Un peu avant 16 heures, des volontaires du COG passent parmi les groupes pour tester des premiers segments de jeu jouables. Histoire de s’assurer qu’il n’y a pas de dérapage en vue avant de rendre quelque chose de jouable le lendemain à 19 heures. « Vendredi, c’est une ambiance de hippie. Samedi, on voit les premières tensions apparaître », constate Maxime Richard.

« Les obstacles ça peut être un gars bourré, une canette de bière… » « Tu vois le film avec JCVD et Dennis Rodman ? » A une des tables, on est en pleine séance de brainstorming. Une équipe de six développe Zinzinbyrinthe, une collection de mini-jeux loufoques. « On est plutôt bien, estime Gabriel, dev diplômé depuis deux ans. C’est quarante-huit heures à se défoncer sans pression. » Plusieurs participants ont des rôles en lien avec leur vrai métier, mais il y a aussi de purs amateurs. « L’an dernier, on a eu un collaborateur parlementaire qui était passionné de jeu vidéo », assure par exemple Maxime Richard.

« C’est la gestion de projet qui est intense »

La game jam organisée par le COG est aussi ouverte aux jeux de société et aux jeux hybrides. Les groupes les plus courageux sont libres de créer leur propre manette ou des bornes d’arcade. L’un des groupes, composé d’un collectif de jeux forains et d’une recyclerie de bornes d’arcade profite justement de l’atelier de la Gare expérimentale pour mettre au point une histoire interactive utilisant divers leviers et boutons. A l’étage, Etienne modélise une tortue, à côté d’une salle de sieste. « On est fatigués, angoissés, mais ça va », sourit-il. Pour lui, le plus grand défi n’est pas technique. « Il y a des problématiques de temps et d’organisation qu’on avait essayé d’anticiper, mais qu’on se mange quand même, décrit-il. Avec les contraintes, c’est plutôt la gestion de projet que le développement qui est intense. » Son groupe doit par exemple communiquer avec un musicien à distance.

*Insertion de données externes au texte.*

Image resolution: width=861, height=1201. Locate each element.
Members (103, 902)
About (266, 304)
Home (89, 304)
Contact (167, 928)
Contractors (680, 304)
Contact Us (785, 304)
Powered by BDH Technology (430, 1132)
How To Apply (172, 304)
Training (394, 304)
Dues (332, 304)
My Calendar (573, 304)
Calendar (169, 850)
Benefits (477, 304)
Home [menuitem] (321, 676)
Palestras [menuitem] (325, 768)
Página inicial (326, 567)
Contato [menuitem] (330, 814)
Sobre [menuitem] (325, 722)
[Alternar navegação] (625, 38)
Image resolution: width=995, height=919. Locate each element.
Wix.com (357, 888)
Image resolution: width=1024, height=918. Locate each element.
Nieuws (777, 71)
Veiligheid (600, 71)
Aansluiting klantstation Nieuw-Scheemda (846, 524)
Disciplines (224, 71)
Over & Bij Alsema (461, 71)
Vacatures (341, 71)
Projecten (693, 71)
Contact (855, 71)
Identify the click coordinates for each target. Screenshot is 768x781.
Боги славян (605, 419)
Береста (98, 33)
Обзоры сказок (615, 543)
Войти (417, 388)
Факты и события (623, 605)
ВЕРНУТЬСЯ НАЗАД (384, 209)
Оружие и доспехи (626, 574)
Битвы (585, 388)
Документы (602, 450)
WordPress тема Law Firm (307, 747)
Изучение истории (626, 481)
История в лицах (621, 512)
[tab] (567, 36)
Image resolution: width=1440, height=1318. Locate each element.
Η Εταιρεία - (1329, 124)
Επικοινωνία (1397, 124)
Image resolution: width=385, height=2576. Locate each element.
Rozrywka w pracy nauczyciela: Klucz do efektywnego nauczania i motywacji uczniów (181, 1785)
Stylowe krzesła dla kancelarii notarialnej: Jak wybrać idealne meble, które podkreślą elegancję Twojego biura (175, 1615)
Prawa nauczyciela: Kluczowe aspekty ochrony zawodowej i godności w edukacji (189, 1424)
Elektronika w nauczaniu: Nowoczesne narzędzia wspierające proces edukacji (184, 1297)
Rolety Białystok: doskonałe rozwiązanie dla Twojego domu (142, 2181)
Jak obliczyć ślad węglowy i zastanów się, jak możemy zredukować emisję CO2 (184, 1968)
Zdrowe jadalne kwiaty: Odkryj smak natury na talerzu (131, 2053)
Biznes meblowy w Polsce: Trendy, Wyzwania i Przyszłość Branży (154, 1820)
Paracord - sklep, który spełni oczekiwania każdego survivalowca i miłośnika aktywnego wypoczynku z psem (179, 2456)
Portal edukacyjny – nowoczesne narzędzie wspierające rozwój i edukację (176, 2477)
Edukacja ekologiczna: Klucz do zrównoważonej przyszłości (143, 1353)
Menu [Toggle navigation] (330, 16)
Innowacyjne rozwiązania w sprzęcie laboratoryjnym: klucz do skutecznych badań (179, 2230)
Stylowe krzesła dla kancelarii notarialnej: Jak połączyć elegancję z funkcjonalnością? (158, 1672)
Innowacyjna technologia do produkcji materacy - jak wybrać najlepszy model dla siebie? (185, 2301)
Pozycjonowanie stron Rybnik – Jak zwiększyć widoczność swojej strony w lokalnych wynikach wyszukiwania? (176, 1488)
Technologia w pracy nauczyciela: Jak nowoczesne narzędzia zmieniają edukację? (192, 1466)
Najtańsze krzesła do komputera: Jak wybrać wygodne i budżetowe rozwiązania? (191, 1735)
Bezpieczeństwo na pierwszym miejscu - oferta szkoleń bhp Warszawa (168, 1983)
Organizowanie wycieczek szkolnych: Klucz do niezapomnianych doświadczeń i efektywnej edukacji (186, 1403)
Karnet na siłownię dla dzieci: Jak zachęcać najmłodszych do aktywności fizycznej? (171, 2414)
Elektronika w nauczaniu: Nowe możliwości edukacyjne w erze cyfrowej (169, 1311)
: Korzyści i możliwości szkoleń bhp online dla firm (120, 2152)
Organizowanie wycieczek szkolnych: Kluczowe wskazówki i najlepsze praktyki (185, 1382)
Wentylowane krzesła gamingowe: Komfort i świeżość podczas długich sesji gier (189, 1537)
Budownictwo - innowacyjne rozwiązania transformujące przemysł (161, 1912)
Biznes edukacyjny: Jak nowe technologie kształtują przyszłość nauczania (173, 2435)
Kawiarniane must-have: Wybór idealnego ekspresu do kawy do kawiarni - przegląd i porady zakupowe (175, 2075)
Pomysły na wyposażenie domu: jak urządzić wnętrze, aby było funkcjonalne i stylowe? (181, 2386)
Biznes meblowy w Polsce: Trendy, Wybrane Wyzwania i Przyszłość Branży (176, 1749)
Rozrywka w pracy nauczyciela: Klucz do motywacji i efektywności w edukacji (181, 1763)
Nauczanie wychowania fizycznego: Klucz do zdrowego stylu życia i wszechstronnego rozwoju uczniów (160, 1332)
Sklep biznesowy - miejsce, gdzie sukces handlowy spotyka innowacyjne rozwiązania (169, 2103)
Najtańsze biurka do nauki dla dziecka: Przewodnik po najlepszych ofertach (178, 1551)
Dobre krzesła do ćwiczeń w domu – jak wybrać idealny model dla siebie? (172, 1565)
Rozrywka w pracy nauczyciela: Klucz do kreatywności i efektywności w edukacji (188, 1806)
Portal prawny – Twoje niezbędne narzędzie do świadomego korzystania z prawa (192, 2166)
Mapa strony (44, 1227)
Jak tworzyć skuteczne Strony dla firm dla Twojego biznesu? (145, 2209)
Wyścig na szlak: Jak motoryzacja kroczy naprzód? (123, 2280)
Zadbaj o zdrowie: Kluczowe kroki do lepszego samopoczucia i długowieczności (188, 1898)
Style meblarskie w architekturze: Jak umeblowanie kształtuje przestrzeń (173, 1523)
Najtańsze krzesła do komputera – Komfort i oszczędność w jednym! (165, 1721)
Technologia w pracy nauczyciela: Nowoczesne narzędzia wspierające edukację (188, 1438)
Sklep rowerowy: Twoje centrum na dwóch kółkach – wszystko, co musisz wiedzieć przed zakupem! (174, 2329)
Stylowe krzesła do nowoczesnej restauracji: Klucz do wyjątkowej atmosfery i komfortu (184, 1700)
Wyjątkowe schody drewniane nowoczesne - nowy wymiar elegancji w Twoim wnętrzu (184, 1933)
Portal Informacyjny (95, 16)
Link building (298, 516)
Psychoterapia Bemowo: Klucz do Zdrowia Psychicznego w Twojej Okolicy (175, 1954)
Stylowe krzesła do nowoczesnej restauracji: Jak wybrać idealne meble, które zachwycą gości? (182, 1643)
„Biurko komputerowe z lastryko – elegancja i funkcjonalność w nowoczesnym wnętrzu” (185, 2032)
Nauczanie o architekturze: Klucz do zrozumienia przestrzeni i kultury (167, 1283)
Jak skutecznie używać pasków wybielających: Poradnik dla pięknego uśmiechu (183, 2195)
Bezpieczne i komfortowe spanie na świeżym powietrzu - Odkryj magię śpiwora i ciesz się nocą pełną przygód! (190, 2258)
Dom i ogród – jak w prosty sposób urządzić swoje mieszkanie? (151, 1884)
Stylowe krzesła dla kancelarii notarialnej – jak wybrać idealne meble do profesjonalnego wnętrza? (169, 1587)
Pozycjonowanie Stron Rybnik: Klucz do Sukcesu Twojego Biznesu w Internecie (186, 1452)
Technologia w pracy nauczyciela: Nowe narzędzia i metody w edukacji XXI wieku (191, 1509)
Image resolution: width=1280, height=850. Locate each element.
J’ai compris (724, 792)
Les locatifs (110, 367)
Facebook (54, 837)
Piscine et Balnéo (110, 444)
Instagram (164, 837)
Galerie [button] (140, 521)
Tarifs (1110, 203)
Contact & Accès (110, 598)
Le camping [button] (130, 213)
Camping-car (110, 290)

Dimanche soir, c’est l’heure du rendu et du test des jeux. Les projets sont d’ailleurs tous jouables sur le site de la Global Game Jam. Au-delà des projets amateurs et funs, les game jam sont aussi devenus un exercice relativement répandu dans les écoles de jeu vidéo ou les incubateurs d’entreprise. Quelques succès commerciaux ont même vu le jour dans ce genre d’événement, comme Celeste en 2018. Mais c’est surtout une occasion de s’éclater pendant quarante-huit heures autour d’une passion commune. « Avant d’être une compétition de techniciens, c’est une aventure humaine », résume Maxime Richard.